In 2001 I brought him to Noosa as special guest of the surf festival. A few months later cancer claimed him.

As far as Jack McCoy is concerned, this was the first of many adventures I was to share with the man who was to become the best surf cinematographer of his era. The guy who got Occy off the couch and back into the surf to become a world champion has a million stories to tell about making many of our modern classic surf films, and fortunately for us, he’ll be telling some of them in Noosa next Thursday night, with special guest the legendary Wayne Lynch. The Jack McCoy Talk Story show premiered a few weeks back at Sydney’s Vivid Festival in front of a sellout crowd who were in raptures as Jack shared the untold stories of how his films were made.

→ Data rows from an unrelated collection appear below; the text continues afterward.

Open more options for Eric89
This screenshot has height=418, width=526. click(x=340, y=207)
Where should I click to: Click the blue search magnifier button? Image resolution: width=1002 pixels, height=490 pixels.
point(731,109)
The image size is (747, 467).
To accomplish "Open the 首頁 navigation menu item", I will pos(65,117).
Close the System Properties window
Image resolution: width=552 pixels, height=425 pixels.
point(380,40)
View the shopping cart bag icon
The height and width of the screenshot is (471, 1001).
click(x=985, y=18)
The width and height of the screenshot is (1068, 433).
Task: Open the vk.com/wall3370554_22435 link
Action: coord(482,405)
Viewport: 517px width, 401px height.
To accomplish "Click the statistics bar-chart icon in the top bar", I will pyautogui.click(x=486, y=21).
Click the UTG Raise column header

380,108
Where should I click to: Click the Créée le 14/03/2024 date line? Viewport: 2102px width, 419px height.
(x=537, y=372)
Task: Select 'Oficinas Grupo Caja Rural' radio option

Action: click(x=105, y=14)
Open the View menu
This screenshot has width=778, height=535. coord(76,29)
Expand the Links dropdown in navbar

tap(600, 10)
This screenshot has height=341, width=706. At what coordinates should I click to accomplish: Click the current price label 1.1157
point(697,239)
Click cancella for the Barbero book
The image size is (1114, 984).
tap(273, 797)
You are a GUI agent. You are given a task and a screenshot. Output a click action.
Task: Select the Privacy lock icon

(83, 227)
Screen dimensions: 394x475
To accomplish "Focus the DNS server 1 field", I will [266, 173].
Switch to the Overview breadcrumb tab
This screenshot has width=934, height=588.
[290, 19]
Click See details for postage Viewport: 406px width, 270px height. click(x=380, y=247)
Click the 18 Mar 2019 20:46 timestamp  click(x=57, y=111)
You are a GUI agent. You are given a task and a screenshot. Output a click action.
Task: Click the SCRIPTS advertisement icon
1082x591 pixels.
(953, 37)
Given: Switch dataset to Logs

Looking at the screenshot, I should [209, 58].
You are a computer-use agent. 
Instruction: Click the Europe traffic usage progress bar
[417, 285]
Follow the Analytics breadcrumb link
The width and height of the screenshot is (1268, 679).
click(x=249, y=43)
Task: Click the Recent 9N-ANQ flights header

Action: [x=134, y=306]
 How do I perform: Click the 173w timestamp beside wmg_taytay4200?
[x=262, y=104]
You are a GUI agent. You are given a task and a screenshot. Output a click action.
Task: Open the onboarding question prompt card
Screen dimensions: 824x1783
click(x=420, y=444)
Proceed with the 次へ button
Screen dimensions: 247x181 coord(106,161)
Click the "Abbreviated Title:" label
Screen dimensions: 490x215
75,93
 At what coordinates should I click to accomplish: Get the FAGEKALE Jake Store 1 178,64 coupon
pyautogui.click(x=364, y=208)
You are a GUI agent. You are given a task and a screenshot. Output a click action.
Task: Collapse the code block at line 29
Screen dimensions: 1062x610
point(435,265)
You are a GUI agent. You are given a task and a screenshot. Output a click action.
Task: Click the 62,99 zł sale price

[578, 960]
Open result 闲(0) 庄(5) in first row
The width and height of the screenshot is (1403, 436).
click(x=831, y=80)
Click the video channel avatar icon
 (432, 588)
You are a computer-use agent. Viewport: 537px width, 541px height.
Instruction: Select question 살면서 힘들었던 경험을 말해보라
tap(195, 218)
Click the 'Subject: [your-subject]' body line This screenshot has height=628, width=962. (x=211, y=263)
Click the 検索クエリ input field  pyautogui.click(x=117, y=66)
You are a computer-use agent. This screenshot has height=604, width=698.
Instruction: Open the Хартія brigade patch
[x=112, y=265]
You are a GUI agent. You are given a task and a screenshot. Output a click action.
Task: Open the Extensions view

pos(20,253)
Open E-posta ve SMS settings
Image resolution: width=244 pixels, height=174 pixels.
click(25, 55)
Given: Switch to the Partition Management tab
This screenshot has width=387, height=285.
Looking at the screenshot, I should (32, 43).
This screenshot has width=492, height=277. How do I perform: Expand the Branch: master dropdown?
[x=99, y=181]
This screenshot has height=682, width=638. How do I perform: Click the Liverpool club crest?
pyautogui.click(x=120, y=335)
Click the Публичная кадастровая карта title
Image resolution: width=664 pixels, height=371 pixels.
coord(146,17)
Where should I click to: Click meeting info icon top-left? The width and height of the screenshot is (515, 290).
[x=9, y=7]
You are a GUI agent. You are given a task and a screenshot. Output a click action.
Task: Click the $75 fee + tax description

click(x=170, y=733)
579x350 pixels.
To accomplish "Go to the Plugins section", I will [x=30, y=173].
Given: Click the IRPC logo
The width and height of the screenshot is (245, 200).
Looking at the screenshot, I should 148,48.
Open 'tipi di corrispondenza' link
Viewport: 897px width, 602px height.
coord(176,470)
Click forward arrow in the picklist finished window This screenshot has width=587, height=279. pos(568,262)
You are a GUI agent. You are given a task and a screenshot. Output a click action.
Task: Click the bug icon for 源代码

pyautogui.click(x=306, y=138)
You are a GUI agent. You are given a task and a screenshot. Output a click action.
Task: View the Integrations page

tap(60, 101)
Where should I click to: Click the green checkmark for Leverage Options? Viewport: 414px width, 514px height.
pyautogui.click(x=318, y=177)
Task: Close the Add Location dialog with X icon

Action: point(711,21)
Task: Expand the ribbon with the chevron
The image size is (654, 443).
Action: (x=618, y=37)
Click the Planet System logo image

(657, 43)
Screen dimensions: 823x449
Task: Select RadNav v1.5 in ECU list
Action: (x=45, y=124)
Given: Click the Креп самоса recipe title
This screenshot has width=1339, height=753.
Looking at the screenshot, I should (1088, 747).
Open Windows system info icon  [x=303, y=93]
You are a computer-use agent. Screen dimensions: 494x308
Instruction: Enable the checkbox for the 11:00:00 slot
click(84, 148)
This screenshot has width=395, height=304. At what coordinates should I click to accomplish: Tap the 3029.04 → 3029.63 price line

His only Noosa show is at Land and Sea Brewery on Thursday, June 20. Tickets available at jackmccoy.com/talk-story

ENDNOTE: A couple of gremlins got into the works on this page last week. For the record, the headline I wrote – and not one I’d be submitting for a Walkley Award, I admit – was “Gore or Glory at The Box”, not “of glory”, which makes even less sense. And, as much as I may have needed some help, Margaret McColl didn’t fly back from holidays to co-write the column, as suggested by the byline. Is that enough nitpicking? Yes, I thought so. Bye.